+++ Supplied material +++
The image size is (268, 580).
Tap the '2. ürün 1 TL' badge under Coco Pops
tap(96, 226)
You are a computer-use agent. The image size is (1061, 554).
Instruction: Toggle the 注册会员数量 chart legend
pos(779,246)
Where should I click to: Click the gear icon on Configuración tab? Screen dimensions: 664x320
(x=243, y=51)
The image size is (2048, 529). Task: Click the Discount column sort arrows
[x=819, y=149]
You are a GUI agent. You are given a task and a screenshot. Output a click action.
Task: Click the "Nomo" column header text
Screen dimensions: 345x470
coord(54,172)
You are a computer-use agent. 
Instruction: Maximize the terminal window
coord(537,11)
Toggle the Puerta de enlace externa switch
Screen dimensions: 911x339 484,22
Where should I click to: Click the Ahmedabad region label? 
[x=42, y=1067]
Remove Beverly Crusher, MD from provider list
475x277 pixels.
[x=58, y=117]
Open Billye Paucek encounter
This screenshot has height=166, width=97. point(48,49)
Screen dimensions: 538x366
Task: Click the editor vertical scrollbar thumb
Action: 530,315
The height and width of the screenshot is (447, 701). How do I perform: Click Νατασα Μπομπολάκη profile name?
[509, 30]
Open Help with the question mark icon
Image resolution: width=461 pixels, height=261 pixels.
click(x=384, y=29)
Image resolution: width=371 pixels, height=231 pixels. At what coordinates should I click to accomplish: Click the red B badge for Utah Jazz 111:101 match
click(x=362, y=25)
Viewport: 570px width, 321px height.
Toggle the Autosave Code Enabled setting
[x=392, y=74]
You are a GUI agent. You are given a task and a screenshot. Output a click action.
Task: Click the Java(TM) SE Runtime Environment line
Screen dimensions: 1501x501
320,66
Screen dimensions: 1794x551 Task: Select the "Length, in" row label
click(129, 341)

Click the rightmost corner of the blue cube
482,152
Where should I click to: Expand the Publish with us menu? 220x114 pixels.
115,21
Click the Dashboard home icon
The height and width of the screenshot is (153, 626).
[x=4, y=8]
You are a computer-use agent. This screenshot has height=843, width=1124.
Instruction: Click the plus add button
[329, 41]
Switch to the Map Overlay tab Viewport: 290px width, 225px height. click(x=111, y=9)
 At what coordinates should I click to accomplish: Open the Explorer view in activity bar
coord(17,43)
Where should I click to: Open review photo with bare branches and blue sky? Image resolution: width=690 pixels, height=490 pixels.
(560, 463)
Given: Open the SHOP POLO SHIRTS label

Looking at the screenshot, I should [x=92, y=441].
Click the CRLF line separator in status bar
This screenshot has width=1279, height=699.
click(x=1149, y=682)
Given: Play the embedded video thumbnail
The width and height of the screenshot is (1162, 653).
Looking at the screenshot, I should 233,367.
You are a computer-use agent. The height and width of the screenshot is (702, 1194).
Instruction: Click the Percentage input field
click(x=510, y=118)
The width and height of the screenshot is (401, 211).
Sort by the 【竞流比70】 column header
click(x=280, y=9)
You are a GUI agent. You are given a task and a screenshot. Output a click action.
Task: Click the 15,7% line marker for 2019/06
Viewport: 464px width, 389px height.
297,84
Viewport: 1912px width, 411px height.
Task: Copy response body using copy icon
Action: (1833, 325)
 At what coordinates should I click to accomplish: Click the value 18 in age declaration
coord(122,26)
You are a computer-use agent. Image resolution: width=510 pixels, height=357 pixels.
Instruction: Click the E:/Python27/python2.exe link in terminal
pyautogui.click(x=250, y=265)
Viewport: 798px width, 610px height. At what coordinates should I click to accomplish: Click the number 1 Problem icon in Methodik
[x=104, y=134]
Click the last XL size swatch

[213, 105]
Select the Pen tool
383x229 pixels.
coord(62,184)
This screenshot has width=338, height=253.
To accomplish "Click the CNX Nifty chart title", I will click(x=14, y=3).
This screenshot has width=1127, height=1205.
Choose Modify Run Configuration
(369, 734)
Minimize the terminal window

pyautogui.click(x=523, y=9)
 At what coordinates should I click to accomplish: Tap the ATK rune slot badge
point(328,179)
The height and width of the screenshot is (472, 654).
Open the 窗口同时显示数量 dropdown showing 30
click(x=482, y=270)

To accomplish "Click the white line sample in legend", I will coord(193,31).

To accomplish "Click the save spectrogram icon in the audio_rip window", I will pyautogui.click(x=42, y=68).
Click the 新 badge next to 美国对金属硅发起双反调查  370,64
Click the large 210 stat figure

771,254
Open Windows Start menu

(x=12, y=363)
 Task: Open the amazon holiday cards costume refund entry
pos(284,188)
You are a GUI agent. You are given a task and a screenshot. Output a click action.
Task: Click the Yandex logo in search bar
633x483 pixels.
+++
## Aim of the task
The answer must be one number, the count of lines above that hold the word "will".

## Your response
3